Source:
-- begin --

OA.Report Parser

A small Python/Selenium project that:

Reads OA.Report pages as seen by users (dev and staging which reflect beta and api API endpoints respectively).
Extracts figures from the Insights, Explore, and Actions sections.
Writes them into Google Sheets so that QA can compare snapshots across dates and spot any abnormal regressions or spikes quickly. It also feeds into an archive kept for historical tracking purposes.

It runs daily via GitHub Actions workflow.

What it runs

For each task run done via GitHub Actions, we target the website (not the API directly) on two environments:

Staging website → https://staging.oa.report/<org-slug>?orgkey=...
Dev website → https://dev.oa.report/<org-slug>?orgkey=...

And for each environment we scrape three sections of a page:

Insights – extractors/insights.py
Explore – extractors/explore.py
Actions – extractors/actions.py

That’s 3 sections × 2 envs = 6 scrapes for each organisation’s OA.Report per full daily run.

How it knows what to scrape

The configuration lives in config/settings.yaml and explicitly lists, per environment:

The exact org URLs to visit (with their orgkey) for Insights, Explore, and Actions.
Which Google Sheet each scrape should write to, split by env (e.g., api_insights_parsed_data, beta_explore_parsed_data, etc.).
Additional settings:
- explore.years_to_keep: 5 (keep five years of Explore data)
- XPaths for each section (e.g., year_buttons, insights_cards, explore_table, actions_buttons)
- Small delays (page_load, data_load)
- Output filenames per section (env-specific names derived at runtime)

Each extractor reads the config, opens a headless Selenium browser, and navigates to the configured URLs for the chosen env.

What each extractor collects

For each section, generally, one row = one piece of data.

Insights

Visits each configured org page (on staging/dev), as set in settings.yaml.
Captures All time and the last two years including current.
Collects the snapshot’s date range, the metric’s name, its corresponding value (percentages for most metrics, e.g. “with open code”, and an absolute value for “total publications” only), the page URL, and its collection date & time.

Explore

Visits each configured org page (on staging/dev), as set in settings.yaml.
Takes a snapshot of the last five years (exceptionally set in settings.yaml).
Scrapes the Explore table and flattens/pivots it to ensure that one row = one metric (e.g., OPEN ACCESS = 73 for a given year).
Collects the snapshot’s date range, the metric’s name, its corresponding value (always in absolute numbers), the page URL, and its collection date & time.

Actions (known previously as Strategy)

Visits each configured org page (on staging/dev), as set in settings.yaml.

-- end --

Dataset records:
-- begin --

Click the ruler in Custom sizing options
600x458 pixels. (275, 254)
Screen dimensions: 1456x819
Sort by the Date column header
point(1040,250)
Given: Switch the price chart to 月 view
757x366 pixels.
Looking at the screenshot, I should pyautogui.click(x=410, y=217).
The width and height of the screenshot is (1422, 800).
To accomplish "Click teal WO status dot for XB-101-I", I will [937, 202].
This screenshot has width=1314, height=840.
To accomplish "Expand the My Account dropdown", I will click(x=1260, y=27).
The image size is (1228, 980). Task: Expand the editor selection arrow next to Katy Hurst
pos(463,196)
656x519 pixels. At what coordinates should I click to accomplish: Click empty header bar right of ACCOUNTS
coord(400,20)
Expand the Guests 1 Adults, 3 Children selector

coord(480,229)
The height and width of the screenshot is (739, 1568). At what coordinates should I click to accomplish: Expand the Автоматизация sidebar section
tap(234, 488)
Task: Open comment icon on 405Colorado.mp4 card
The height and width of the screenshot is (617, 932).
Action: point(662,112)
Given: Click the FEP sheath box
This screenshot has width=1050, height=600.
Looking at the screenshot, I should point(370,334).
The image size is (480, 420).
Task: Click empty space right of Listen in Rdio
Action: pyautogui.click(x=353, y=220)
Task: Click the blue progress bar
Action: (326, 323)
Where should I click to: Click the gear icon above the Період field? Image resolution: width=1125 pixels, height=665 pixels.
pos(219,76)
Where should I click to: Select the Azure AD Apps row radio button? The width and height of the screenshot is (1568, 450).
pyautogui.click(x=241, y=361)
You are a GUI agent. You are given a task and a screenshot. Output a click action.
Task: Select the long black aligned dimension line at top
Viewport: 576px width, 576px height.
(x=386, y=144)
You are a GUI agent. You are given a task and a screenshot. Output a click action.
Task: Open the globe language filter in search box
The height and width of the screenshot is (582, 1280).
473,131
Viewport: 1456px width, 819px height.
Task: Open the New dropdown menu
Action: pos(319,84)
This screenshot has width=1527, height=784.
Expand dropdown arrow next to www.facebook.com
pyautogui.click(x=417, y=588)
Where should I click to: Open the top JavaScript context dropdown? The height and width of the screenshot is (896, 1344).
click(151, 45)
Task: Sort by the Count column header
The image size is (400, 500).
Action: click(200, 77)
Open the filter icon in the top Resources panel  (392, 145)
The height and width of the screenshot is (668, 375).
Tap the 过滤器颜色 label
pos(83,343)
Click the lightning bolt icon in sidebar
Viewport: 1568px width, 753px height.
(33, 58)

-- end --

Set task 1:
In the OA.Report parser description, which file holds the configuration?
Set task 2:
Lay out as a numbered list the lines of the records, beginning with the line that contains "Where should I click to: Select" and ending with the line that contains "pyautogui.click(x=241, y=361)". Include both of those lines, and leave out any blank lines.
The records are separate from the OA.Report parser description.

Correct answer 1:
config/settings.yaml

Correct answer 2:
1. Where should I click to: Select the Azure AD Apps row radio button? The width and height of the screenshot is (1568, 450).
2. pyautogui.click(x=241, y=361)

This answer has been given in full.